I tend to agree with you that these are relatively easy things to detect. I see no reason for the downvotes.

Production systems should have relatively robust testing whose coverage can be increased over time. When something panics, the cause of the panic should be fixed so that the panic never happens again. Over time panics shouldn't be happening.

Then again the systems that I have relied on I have written on my own without other hands in the pot so maybe I just don't have to deal with the reality of other programmers phoning things in.

jasonhansel · on Jan 12, 2023

If your programming language handles very common errors by crashing the entire application, and if preventing these crashes is actively discouraged, then that suggests a flaw in the language itself.

This would be fine for a low-level language like C where you need to allow SEGFAULTs, but designing it into a high-level language makes no sense.

loeg · on Jan 12, 2023

Go panics should not be used for very common errors.

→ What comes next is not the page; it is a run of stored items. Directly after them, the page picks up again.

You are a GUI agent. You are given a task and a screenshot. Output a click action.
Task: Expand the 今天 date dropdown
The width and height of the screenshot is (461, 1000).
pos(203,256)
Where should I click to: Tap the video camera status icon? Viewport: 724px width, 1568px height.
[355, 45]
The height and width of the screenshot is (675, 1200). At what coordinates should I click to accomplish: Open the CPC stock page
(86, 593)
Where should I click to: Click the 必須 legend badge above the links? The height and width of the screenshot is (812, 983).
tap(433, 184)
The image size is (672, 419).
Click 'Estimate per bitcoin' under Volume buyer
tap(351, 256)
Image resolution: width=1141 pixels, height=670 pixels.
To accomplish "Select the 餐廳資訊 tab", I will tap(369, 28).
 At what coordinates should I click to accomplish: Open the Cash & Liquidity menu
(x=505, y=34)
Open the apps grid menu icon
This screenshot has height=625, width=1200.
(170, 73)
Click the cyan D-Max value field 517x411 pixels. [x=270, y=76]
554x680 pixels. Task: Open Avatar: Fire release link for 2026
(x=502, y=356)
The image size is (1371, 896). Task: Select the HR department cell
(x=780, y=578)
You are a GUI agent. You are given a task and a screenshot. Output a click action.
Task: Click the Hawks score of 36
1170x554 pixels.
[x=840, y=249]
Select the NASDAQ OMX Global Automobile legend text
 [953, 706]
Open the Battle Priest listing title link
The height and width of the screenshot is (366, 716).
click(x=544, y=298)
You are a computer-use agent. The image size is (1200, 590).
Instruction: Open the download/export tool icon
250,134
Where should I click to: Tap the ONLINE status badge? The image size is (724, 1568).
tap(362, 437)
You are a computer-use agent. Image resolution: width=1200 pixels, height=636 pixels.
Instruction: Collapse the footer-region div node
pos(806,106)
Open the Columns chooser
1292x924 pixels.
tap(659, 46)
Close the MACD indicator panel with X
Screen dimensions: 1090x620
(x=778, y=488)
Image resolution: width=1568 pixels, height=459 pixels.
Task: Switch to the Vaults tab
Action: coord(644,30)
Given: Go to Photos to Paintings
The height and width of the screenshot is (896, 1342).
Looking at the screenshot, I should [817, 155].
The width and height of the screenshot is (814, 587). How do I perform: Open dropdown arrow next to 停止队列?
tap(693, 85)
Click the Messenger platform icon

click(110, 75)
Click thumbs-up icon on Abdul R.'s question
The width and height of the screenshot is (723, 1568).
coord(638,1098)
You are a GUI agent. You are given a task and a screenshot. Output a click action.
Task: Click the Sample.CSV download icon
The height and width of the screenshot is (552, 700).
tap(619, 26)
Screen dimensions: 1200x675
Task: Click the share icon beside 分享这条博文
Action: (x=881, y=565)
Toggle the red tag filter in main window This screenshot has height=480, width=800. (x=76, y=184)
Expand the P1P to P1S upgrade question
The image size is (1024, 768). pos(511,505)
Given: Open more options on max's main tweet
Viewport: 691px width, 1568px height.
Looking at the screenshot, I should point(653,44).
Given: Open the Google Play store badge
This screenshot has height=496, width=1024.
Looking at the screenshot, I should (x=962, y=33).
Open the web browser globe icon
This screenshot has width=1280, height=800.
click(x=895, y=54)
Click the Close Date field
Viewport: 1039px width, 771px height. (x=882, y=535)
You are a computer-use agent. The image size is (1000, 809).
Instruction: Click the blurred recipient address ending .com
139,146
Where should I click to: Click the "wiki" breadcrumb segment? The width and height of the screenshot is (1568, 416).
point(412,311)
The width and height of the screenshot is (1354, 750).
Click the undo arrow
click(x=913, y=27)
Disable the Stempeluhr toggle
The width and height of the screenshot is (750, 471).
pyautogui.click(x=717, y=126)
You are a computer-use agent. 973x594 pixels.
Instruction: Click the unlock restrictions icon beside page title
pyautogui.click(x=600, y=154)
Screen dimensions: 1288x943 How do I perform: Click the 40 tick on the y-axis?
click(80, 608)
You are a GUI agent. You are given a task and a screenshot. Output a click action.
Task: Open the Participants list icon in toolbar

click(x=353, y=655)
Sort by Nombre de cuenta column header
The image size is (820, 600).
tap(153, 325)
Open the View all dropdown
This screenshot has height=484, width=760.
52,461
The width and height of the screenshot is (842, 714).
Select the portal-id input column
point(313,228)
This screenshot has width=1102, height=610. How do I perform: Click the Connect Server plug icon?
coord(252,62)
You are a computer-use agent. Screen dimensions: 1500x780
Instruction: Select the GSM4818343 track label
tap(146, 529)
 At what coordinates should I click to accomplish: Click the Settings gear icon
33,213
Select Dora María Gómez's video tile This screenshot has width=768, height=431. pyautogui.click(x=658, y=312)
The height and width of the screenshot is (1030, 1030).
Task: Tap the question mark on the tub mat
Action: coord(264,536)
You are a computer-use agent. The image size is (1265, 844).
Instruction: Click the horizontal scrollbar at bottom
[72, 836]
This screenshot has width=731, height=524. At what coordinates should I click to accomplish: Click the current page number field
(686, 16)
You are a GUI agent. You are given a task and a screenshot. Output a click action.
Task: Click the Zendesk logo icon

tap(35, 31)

erik_seaberg · on Jan 12, 2023

A lot of very common operations can panic: division, dereferencing a pointer, invoking an interface method, indexing/slicing an array/slice/string, asserting the type of an interface, and converting a slice to pointer to array. It’s possible to check, but I’ve never seen a tool that verifies you never use any of these without checking. You also have to check for nil channels, though they block forever (maybe consuming a goroutine) rather than panicking.

And there are some operations where you cannot check in advance whether a panic will happen: comparing interfaces (underlying values might not be fully comparable), indexing a map (could blow up during any concurrent write), sending to a channel (might be closed), and closing a channel.

jaitsu · on Jan 12, 2023

You can recover from a panic though, so if you are implementing something that may panic you should have some sensible defer/recover in there if you can't afford to have your process crash.

preseinger · on Jan 12, 2023

Division by zero, dereferencing a nil pointer, invoking methods on a nil interface, invalid indexing of an array, unchecked type assertions -- these are not common operations! These are always easily detectable programmer errors.